Le mur. Le mur est la continuité du fonds plat. Il sert à prépare la vague. Au début, on peut décomposer; Après plus d’expérience les deux gestes se font l’un à la suite de l’autre dans un même élan. Suivant la forme que l’on veut obtenir on ne lui donnera bien sûr pas la même forme. C’est une pression exercée qui va faire monter la terre. On forme comme une pince entre le pouce de la main gauche (à l’extérieur du pot) et le majeur (à l’intérieur) et la main droite appuyée sert de support pour éviter l’évasement et le décentrage. L’index de la main gauche est en dehors du pot ou dedans selon la taille de la boule, tandis que les autres doigts sont dedans. Le majeur est à plat contre la paroi, c’est ce qui va former un mur. De par la vitesse et la force centrifuge la terre va monter. Les mouvements doivent être réguliers, la pression régulière, la vitesse de montée proportionnelle à la vitesse du tour, les doigts bien barbotinés et c’est parti !!!!!!!!!
Les deux mains sont toujours jointes dans toutes les phases, tournage, tournassage, coupe, tant que la boule a la taille de la main. Après, avec des boules plus grosses on va trouver des appuis avec le corps.
On travaille toujours en un point et on ne descend jamais
DSC01422
La vague  Elle sert à monter la terre et à donner la forme. L’intervalle entre les deux doigts va déterminer l’épaisseur de la paroi.
C’est une pincée très fine en un point très précis. Le contact avec la terre doit être très précis pour ne pas assécher la barbotine et bien monter la terre.

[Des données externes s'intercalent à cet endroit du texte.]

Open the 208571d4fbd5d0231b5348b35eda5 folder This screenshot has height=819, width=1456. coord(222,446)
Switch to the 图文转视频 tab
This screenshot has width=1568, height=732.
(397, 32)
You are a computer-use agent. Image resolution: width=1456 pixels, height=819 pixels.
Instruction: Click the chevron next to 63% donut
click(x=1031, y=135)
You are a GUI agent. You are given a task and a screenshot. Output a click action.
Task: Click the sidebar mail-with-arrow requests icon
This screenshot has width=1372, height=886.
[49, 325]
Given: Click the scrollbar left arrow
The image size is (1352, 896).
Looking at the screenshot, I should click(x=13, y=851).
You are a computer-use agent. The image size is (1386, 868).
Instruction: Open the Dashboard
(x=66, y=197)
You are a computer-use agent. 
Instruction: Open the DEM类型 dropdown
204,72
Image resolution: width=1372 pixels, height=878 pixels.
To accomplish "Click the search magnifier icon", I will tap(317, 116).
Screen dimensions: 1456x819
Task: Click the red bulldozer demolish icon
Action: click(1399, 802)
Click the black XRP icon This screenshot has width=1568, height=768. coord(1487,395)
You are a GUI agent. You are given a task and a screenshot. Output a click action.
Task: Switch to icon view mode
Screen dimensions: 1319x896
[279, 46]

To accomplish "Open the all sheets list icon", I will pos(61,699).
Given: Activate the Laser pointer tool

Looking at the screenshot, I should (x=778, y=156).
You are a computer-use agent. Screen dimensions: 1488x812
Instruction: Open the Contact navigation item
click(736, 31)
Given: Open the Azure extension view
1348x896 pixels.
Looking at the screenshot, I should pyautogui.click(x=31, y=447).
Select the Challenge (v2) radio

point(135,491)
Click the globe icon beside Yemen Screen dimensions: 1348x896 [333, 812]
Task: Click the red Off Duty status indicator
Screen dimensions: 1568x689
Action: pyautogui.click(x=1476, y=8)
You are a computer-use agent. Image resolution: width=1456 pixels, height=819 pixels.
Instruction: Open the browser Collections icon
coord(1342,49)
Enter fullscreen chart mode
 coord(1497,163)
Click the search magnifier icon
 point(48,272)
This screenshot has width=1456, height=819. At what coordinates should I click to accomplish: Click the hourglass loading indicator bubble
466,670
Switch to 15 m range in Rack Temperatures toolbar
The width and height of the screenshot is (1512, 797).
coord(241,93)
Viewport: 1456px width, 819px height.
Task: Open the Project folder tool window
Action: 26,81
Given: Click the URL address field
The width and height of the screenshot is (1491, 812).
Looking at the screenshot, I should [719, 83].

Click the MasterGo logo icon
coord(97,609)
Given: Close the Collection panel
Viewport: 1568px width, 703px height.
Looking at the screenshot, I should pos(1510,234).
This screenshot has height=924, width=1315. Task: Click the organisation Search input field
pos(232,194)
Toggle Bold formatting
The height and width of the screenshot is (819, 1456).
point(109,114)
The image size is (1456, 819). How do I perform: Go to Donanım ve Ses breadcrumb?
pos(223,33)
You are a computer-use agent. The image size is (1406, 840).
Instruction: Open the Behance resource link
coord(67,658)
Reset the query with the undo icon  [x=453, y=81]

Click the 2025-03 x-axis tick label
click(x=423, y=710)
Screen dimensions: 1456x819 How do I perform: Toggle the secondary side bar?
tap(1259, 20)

Elle part bien d’en bas et se prépare avec le majeur de la main droite qui prépare un petit creux dans lequel le pouce à l’envers va pouvoir se caler. C’est très difficile à décrire comme position, excusez moi. J’essaierai de trouver des photos qui montrent cette position. La main droite est retournée vers l’extérieur, paume en l’air. Le pouce et l’index sont joints. On se couche sur l’avant bras droit pour être bien calé, on pose le pouce à l’envers dans le creux préparé, l’index contre la paroi et on va caler le majeur de la main gauche à l’intérieur du pot au dessus du pouce de la main droite et on pince. On part bien du bas. Dès que la vague est formée par la pincée on peut monter la terre. Comme toujours, la vitesse de montée doit être proportionnelle à la vitesse du tour, les mains et la paroi sont bien barbotinées, et surtout on garde la même position jusqu’en haut sans tourner les mains. On peut selon la consistance de la terre desserrer un peu la pression entre les deux doigts en arrivant en haut mais en aucun cas lâcher la position des mains. On peut respirer quand la vague est terminée. Travail en apnée recommandé ;-)
DSC01428 DSC01429
Pour couper : On tient le bord de la paroi avec les doigts pleins de barbotine pour que la terre n’accroche pas et on approche doucement la pointe du couteau jusqu’à toucher l’index qui se trouve en face de la pointe. Lorsque la pointe a traversé la paroi, elle est coupée et on peut retirer l’anneau de terre qui se détache tout seul. Les défauts les plus courants sont d’enfoncer la pointe de façon trop forte, ce qui déforme la paroi, de tirer l’anneau qui se détache avant que la terre soit coupée complètement, ce qui arrache le haut ou fait vriller la paroi, de ne pas avoir le doigt en face de la pointe ou du couteau. Si vous n’arrivez pas bien à couper, vérifiez si vous faîtes bien ces gestes.

Ne pas tirer, ne pas appuyer trop fort, ne pas approcher trop vite la pointe. Tout dans le tournage est une question d’équilibre et de douceur et de centration… Pas de précipitation au risque de voir s’écrouler le travail.